Cluster query cells based on which reference cells they tend to mapped to
Source:R/map_metrics.R
get_metric_clusters.Rd
Cluster query cells based on which reference cells they tend to mapped to
Usage
get_metric_clusters(
vesalius_assay,
use_cost = "feature",
cluster_method = "hclust",
trial = NULL,
group_identity = NULL,
ref_cells = NULL,
query_cells = NULL,
top_nn = 30,
h = 0.75,
k = NULL,
nn = 30,
resolution = 1,
verbose = TRUE,
...
)
Arguments
- vesalius_assay
vesalius_assay object after mapping a query onto a reference.
- use_cost
character vector describing which cost matrices should be used to compare cells
- cluster_method
character string - which method should be used for clustering (hclust, louvain, leiden)
- trial
character string defining which trial should be used for clustering if any. If NULL, will search for "Cells".
- ref_cells
character vector with reference cell barcodes (by default will use all barcodes)
- query_cells
character with query cell barcodes (by default will use all barcodes)
- top_nn
int - how many cells should be used to define clustering similarity (see details)
- h
numeric - normalized height to use as hclust cutoff [0,1]
- k
int - number of cluster to obtain from hclust
- nn
int - number of nearest neighbors to use when creating graph for community clustering algorithms
- resolution
numeric - clustering resolution to be parsed to community clustering algorithms
- verbose
logical - print output message
- group_identitiy
character vector - which specific substes of trial should be used for clustering By default will use all labels present.
Details
Once we have mapped cells between sample, we can identify which cells tend to map to the same group of cells. To achieve this, we first create a cost matrix that will serve as a basis to find similar-mapping instances. The cost matrix can be constructed from any cost matrix that was used during the mapping phase. Next, for each query cell we extract the top_nn cells in the reference with lowest cost.
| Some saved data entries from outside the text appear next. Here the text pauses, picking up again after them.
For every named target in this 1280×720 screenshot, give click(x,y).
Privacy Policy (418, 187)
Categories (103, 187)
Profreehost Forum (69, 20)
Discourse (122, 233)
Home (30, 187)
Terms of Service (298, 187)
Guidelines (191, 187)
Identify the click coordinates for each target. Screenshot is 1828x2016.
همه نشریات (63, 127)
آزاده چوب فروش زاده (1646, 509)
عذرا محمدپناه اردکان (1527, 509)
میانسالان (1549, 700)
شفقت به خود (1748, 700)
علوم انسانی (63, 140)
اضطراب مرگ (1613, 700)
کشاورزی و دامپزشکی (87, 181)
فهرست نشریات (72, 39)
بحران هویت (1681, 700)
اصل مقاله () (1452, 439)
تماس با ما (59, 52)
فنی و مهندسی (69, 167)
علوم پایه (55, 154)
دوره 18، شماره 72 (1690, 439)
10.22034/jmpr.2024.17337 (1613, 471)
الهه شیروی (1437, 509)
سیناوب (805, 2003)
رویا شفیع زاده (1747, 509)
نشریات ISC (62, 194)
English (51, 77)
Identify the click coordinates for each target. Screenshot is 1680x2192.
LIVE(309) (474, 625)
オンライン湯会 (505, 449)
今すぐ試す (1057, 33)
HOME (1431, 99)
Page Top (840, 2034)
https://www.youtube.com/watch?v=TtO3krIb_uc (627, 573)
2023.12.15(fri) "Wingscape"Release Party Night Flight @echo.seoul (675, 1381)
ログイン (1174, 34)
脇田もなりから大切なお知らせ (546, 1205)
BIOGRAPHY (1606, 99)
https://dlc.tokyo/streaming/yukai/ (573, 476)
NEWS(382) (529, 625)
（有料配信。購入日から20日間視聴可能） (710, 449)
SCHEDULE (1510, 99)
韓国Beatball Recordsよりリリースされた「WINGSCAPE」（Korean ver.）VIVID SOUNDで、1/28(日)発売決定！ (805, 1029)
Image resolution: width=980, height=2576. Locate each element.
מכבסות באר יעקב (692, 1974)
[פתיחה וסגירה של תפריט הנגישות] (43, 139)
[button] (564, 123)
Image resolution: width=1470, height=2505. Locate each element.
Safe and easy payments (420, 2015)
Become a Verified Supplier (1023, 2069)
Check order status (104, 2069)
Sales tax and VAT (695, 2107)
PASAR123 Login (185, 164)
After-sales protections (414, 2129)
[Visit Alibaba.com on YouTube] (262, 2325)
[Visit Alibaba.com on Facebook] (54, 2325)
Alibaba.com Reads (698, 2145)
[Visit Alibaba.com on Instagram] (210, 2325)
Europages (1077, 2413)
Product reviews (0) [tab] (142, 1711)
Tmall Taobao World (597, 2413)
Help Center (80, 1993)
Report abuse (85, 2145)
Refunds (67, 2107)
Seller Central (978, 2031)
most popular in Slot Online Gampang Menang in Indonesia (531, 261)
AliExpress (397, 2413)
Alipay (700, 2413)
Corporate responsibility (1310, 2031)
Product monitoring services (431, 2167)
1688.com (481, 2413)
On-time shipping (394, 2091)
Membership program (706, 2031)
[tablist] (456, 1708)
Using the ordered index as a character label, we compute a jaccard index between overlapping labels. Query cells with a high jaccard index tend to map to the same reference cells. We then use the reciprocal to define a distance between cells and cluster cells based on this distance. The same approach is used for every clustering method provided. This function will add a new column with the metric clustering results.